I think as far as the running & tris go, he’d shake his head and say, “You’re nuts,” but be right up front at every race. He proved his worth as the best jockstrapper ever when I decided that I was going to do the July 4th 5K on the base in Japan many, many years ago. I’m quite sure I was the only racer that had a support crew - he biked the entire course with wet towels for me whenever I needed them. I think if he had been able to be at MCM, he would have figured out a way to be at every damn mile marker with a cooler full of whatever I needed or wanted at the time, including the steak in peppercorn sauce I so desperately wanted after running through G-town with every damn restaurant kicking off the kitchens for the day.
I wish he could see what a red wine fiend I’ve become! He loved red wines, and it just took me a while to really get into them. He would LOVE Il Vino, and I think be pretty happy with the fact that I can walk in there and if I haven’t been around in a while, Massimo asks, “And where have you been??” I realize now that I also got a lot of my foodie tendencies from him - though he wasn’t a heavy duty cook (but did love cooking with fire, as every Dad should [2]) he did truly appreciate good food and wine. I think he would have loved the cooking school weekend I did down at the beach, and would be exceptionally proud of the fact that I had absolutely no problems with dealing with prepping live softshell crabs for lunch. (Where do you think my first thought of “we should have races to decide which crabs become lunch!” came from?)

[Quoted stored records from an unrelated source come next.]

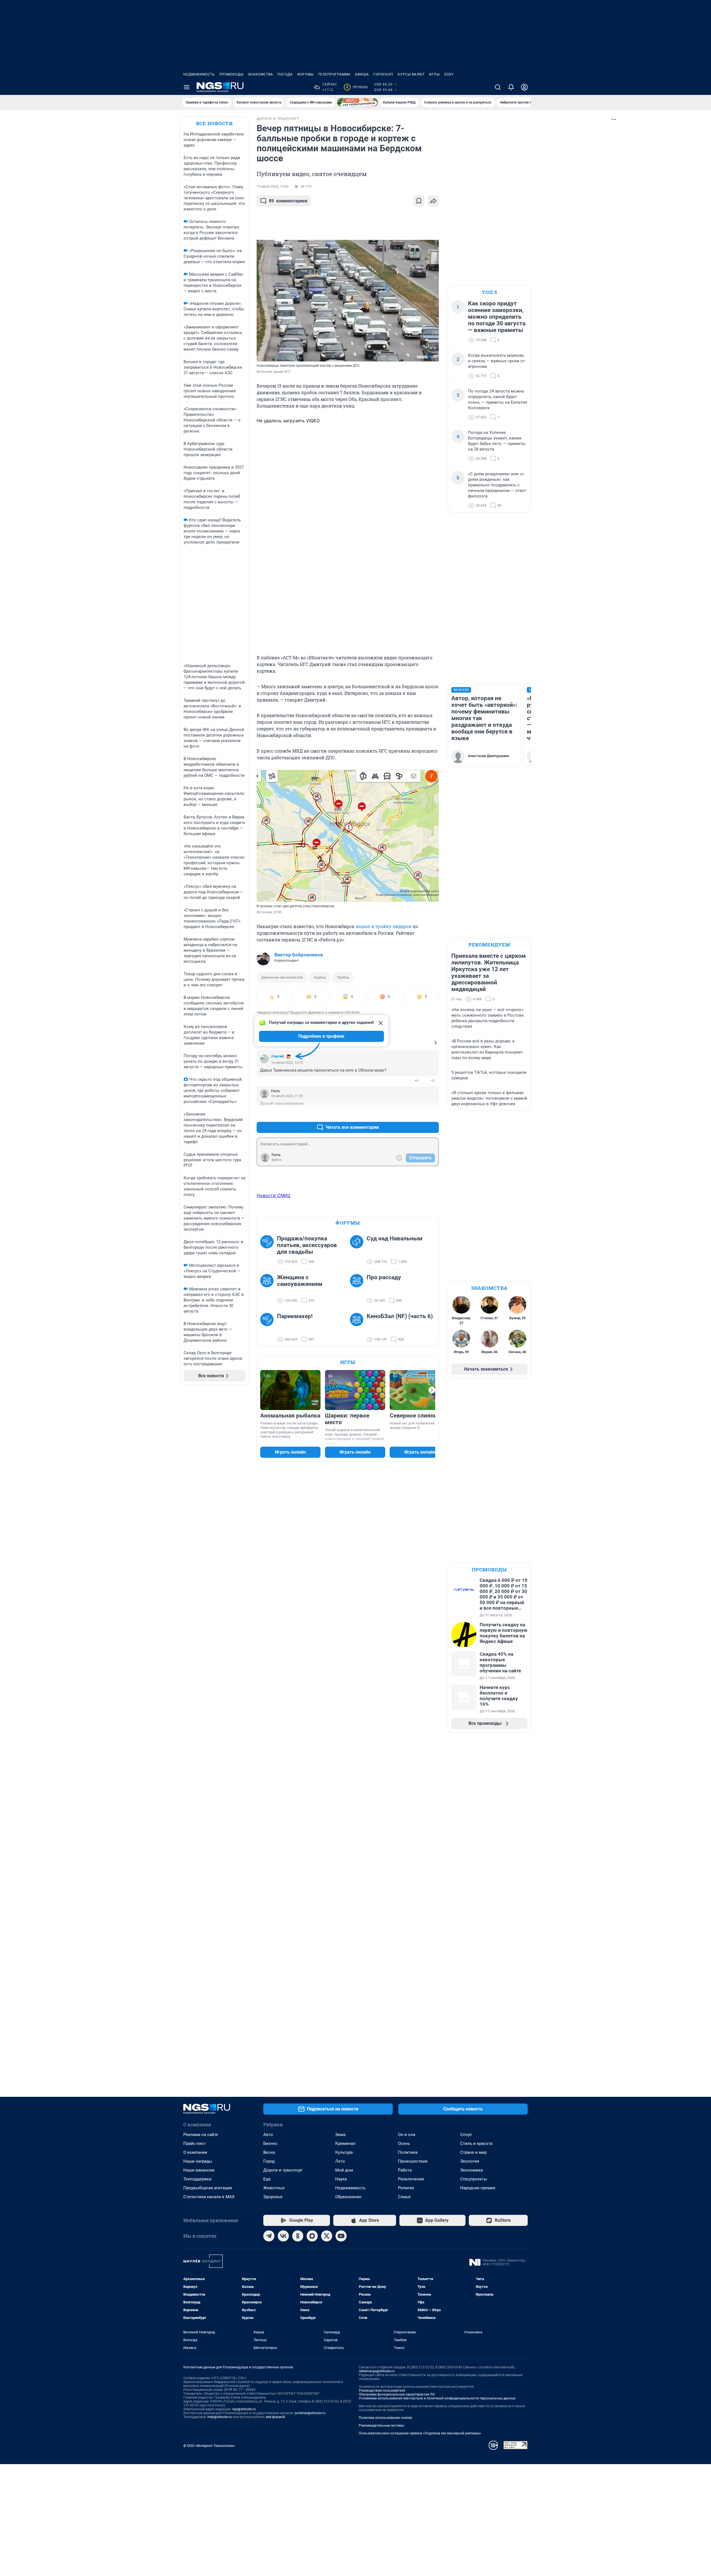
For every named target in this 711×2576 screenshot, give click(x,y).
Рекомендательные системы (381, 2425)
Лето (340, 2161)
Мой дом (344, 2170)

I wish he could have been around longer, but the time he was here, he really was a kickass Dad. Not perfect by any means, but kickass nonetheless. I still miss him terribly, even after all these years - there is so much I wish he could have seen, but I just hope somehow he knows I’ve managed to accomplish, and can see how much I am really enjoying life right now.
[1] At the time, the only way to get real time quotes, not available unless you were working at a brokerage. The little people had to either look at the closing prices in the paper or be updated by their brokers as things progressed during the day.
[2] I will never forget the evening that we looked out on the deck to see my father doing a spectacular imitation of the Statue of Liberty. It would have been absolutely spot on had Lady Liberty’s torch been fueled by flaming kielbasa.